Extend the forum thread about rooftop exploring in San Francisco, starting right after its last line.

▸ **Text shown**
>> START
# roofing in San-Francisco



## iamsole (Jul 23, 2011)

Hello!
Can anybody help me with a contacts of local roofers or just people who like height in SF? I'm used to explore roofs in my home city, but I'm just moved in here and want to try this new experience.


----------



## Miss Caphat (Jul 24, 2011)

um......what?


----------



## Corax (Jul 24, 2011)

Meet me at the main entrance to Miraloma Park at 20:00 and I'll show you some of the best routes.


----------



## Maggot (Jul 24, 2011)

iamsole said:


> Hello!
> Can anybody help me with a contacts of local roofers or just people who like height in SF? I'm used to explore roofs in my home city, but I'm just moved in here and want to try this new experience.


 
Spiderman?


----------



## pogofish (Jul 26, 2011)

So I take it th OP ain't looking for repairs then?


----------



## machine cat (Jul 26, 2011)

lol


----------



## fractionMan (Jul 26, 2011)

Try running around the town end of haight street.  The extra added gunshots make for an excellent obstacle course.


----------



## iamsole (Jul 28, 2011)
>> END
▸ **Listing**
>> START
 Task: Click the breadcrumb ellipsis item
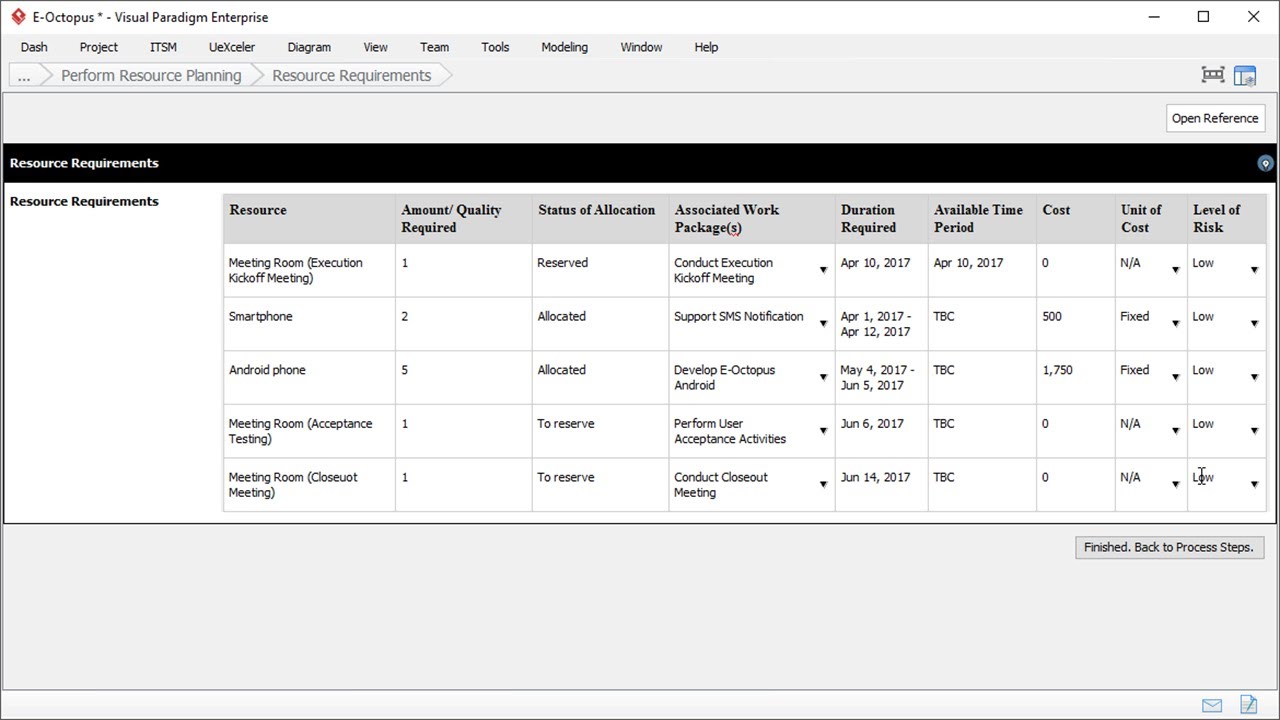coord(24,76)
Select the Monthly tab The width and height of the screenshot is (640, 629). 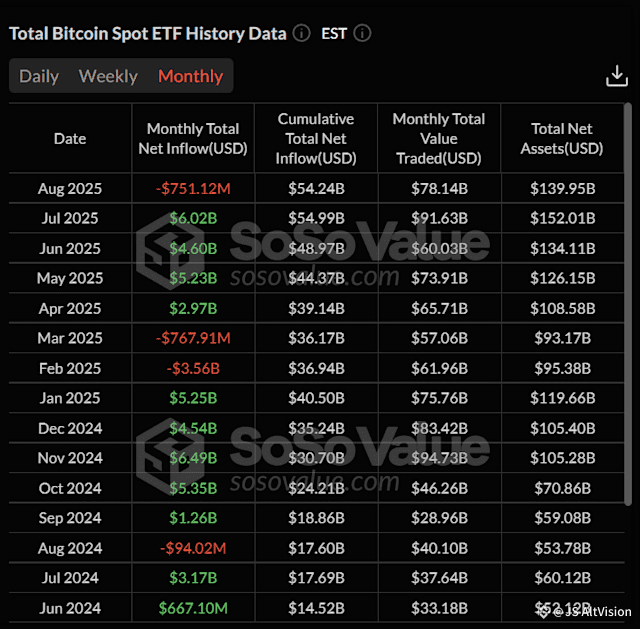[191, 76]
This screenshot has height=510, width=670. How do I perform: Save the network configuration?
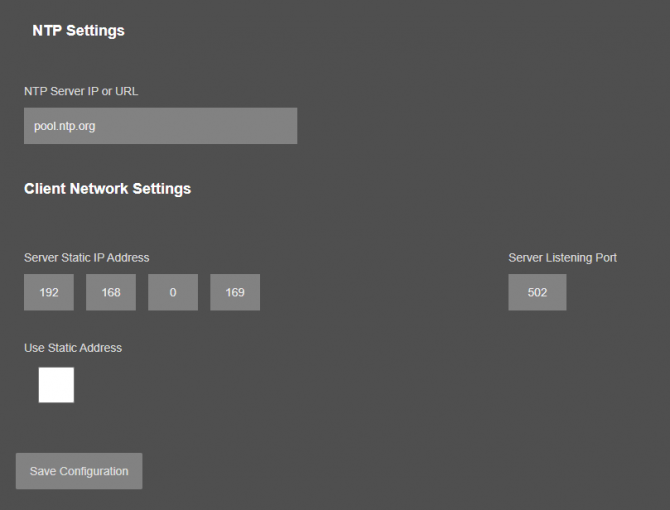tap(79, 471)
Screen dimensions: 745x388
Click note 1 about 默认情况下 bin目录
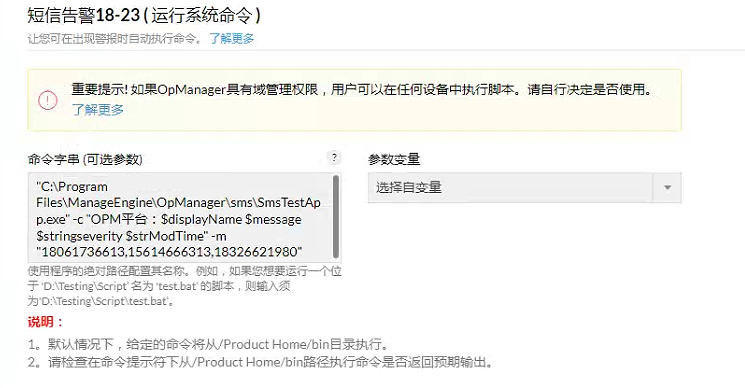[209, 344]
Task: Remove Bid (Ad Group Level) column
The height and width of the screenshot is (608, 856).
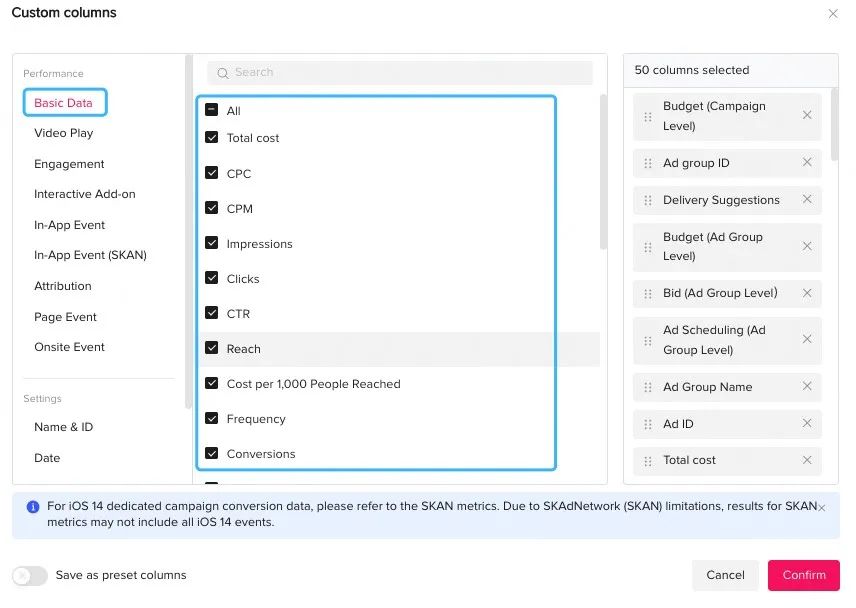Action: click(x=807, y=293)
>> END
>> START
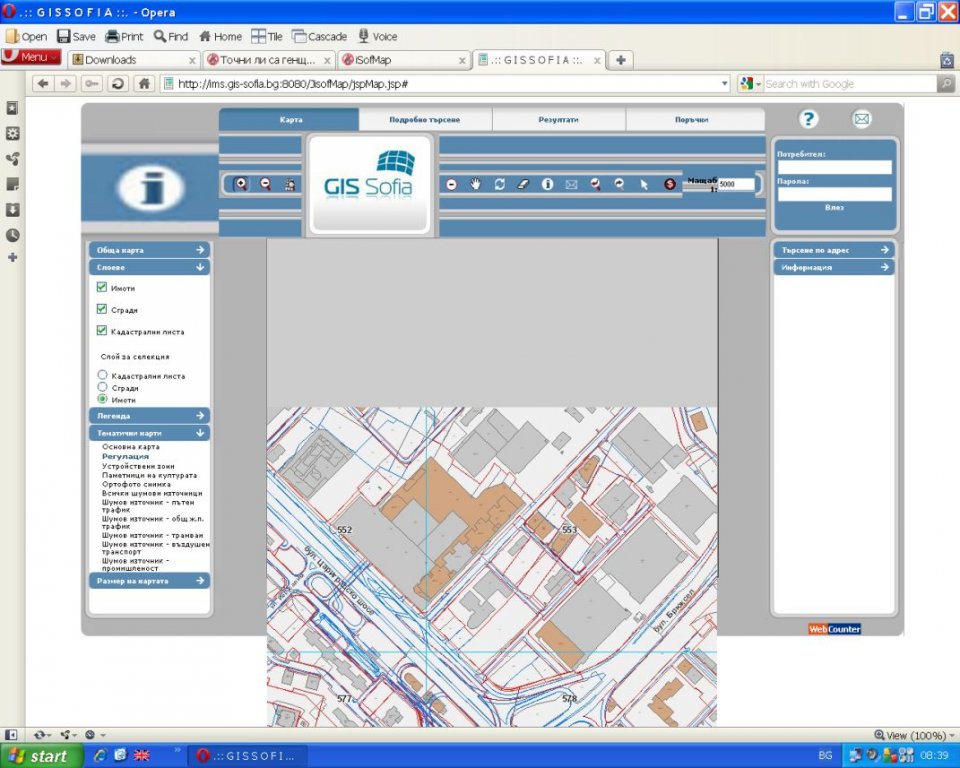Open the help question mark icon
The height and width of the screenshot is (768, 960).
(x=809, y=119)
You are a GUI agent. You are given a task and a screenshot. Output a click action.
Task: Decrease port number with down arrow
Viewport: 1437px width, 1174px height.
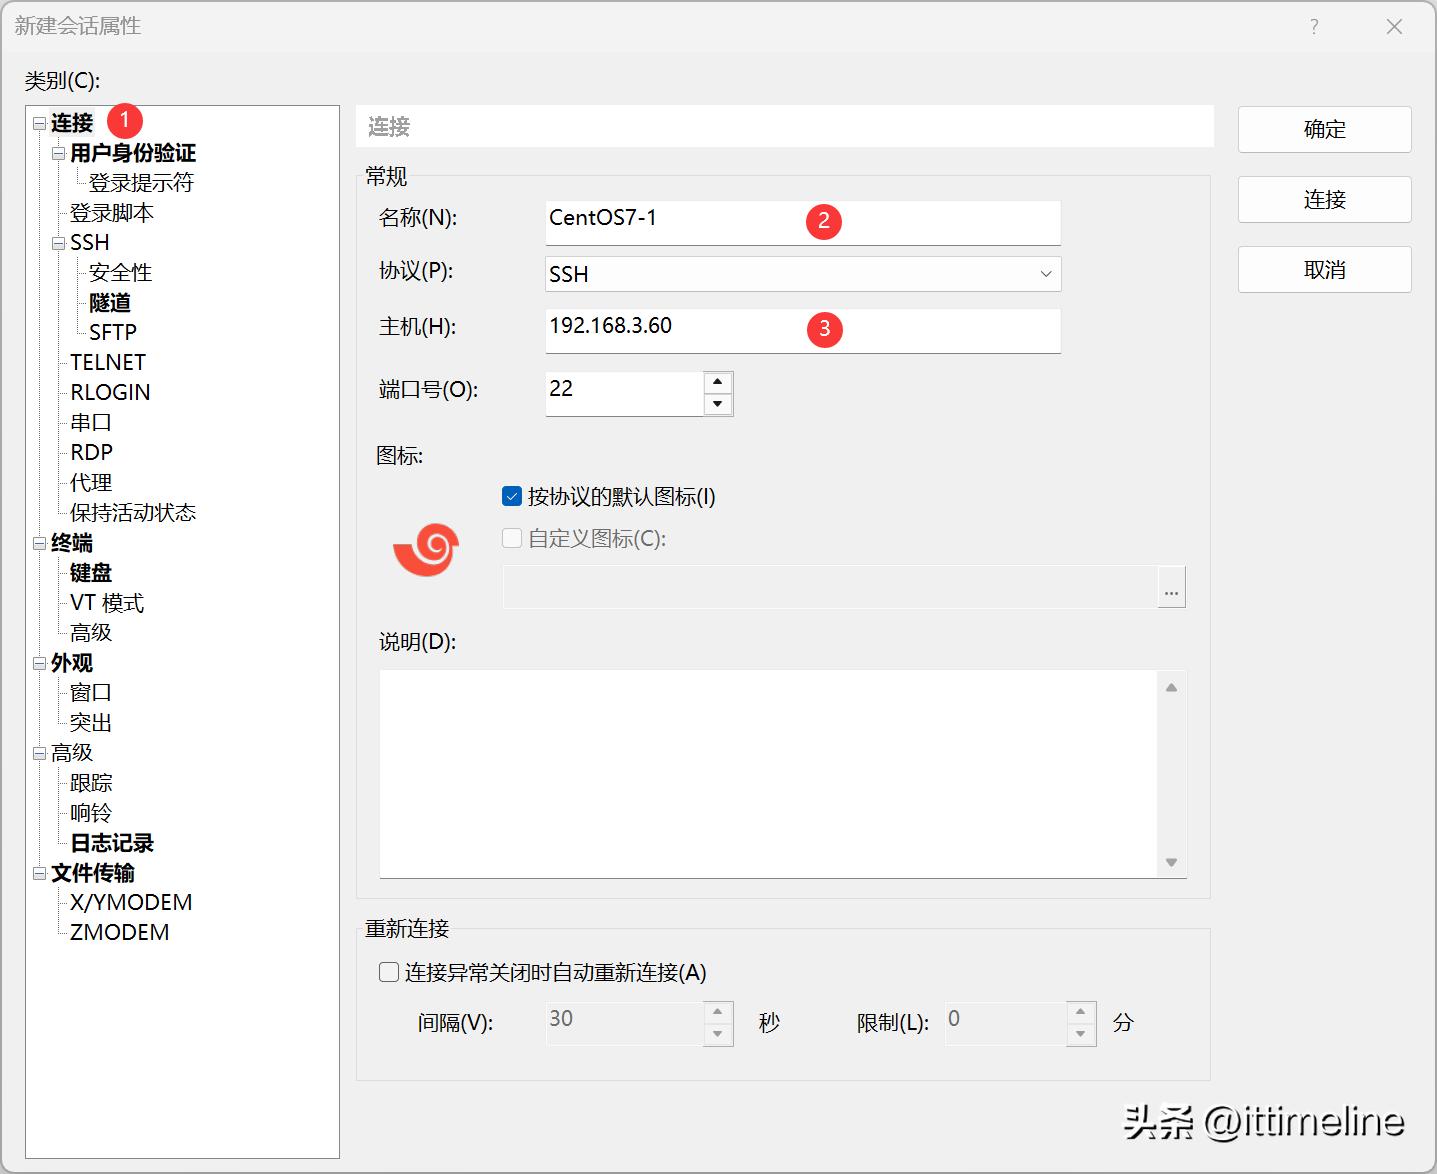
>> END
▸ **Final result**
usually roofing is an activity that connected with running over the high roofs in order to catch a nice view. In the cities without mountains it makes sense.


----------



## Corax (Jul 28, 2011)

Bless your cotton socks iamsole.  Thanks for the message, but I'm several hundred miles away buddy.  I was doing what over here we call 'taking the piddle'.

Sounds fun though, so all the best and I hope you find a suitably jumpy mentor.


----------



## iamsole (Jul 29, 2011)

hmm..never seen such a reaction to desire to see a city from a skyscraper. Usually I associated roofing with something romantically utopian, like a mixture of urban scenery and nice natural sunset. It seems that here, in the US, it is connected more with a suicidal freaks


----------



## Corax (Jul 30, 2011)

Your confusion is endearing.  You should stick around and talk politics with Butchersapron.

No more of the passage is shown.